Over the course of my time as a Member of this House, I have spoken about increasing the delivery of not only cost-rental but also social housing as the best way to reduce the pressure on private market rents. This is where Fine Gael, in particular, fundamentally has it wrong. It talks about landlords as servicing and solving a housing crisis, but the reality is that thousands of people in the private rental sector should not be in that sector. They should be in the social rented sector or the cost-rental sector. If you qualify for HAP, you should be in a social home. Maybe we have to look at a bit more flexibility around people at different stages of life being able to move through the social housing system. At the moment, it takes so long to get a social house that people tend to grab and hold on to what they have. The Government is failing to deliver social housing, and local authorities are at scale. We are not resourcing local authorities to CPO vacant land for public housing. We need to meaningfully expand the tenant in situscheme because that is something that has been working very well under this Government and under Housing for All.

I also worry about landlords leaving the market because it can be an issue. I was struck recently by the question of how to regulate the private rented sector in such a way that gives people security of tenure and longevity but does not undermine the flexibility that some elements in the private rented sector have. Mick Byrne in UCD has come up with a really interesting proposal. He proposes that there be two different types of landlords that are registered and that a casual landlord, so to speak, be allowed to register such that, over a period of five to ten years, they are able to rent out their house for two years - for example, if they are travelling abroad or want to rent out their house for any other reason. That is one sector that allows people to have some flexibility in the short-term rental sector. Then that allows us to make sure that the rest of the private rental sector has more longevity, people sign longer leases, and no-fault evictions are removed for people who are longer term in the private rental sector.

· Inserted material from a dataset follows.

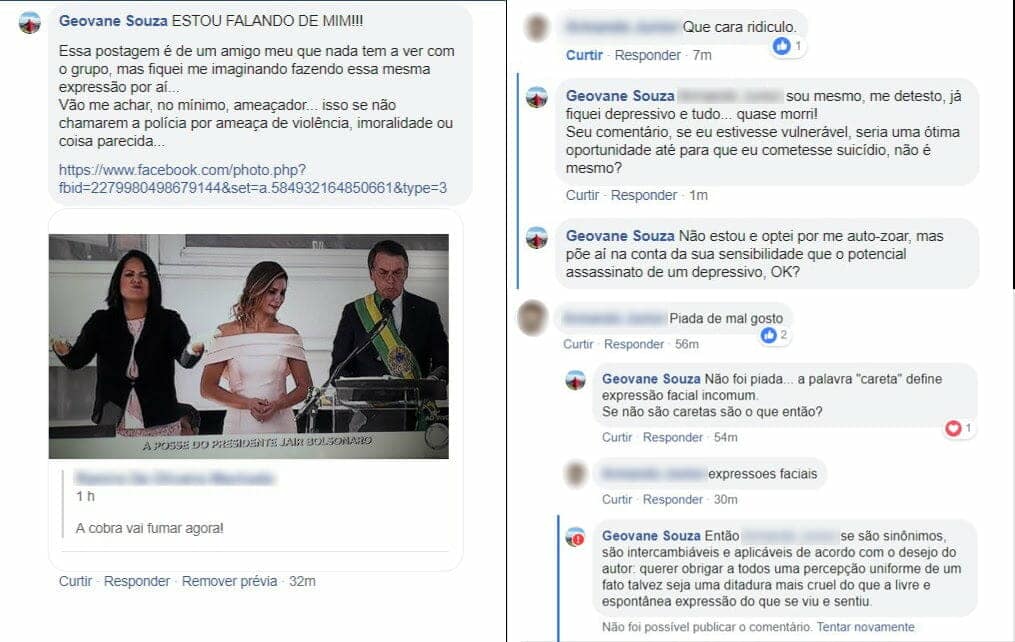The height and width of the screenshot is (642, 1015).
Task: Open the facebook.com/photo.php link
Action: 252,179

We are relying on the private rental sector to house people, and it has been a catastrophic failure of public policy over decades because the private sector is insecure. It is a one-size-fits-all, and tenants who need a home can be evicted on the whim of a landlord who wants to sell their second home. It is not how the rental sector works in other European countries, where no-fault evictions are banned and people have security of tenure. I commend the drafters of this motion for including the restoration of the no-fault eviction ban. What we want to see is a permanent reform of the long-term private rental sector to ban no-fault evictions and provide long-term security to renters, not just financial incentives, and bring our rental market into line with European standards. We need action on renters' rights.

This motion as well as Government commitments are a good step forward, but we need to engage with this and we need proposals that provide an affordable, secure housing model for renters in addition to cost-rental and social housing. We need to engage with other legislative proposals brought forward by Opposition parties over recent years, for example, the Labour Party's renters' rights Bill, which we introduced in 2021. It is probably not perfect at this stage, but if it goes through pre-legislative scrutiny, all political parties could rally around it as reflecting the basic principles. We are in agreement on the basic principles of what is in that Bill. I urge the Government to consider these motions that have been put down as well as Bills on student accommodation, short-term lets, vacancy and dereliction, but primarily security of tenure for renters to ensure we have a stable private rental system for the many families and older people now living in the private rental sector.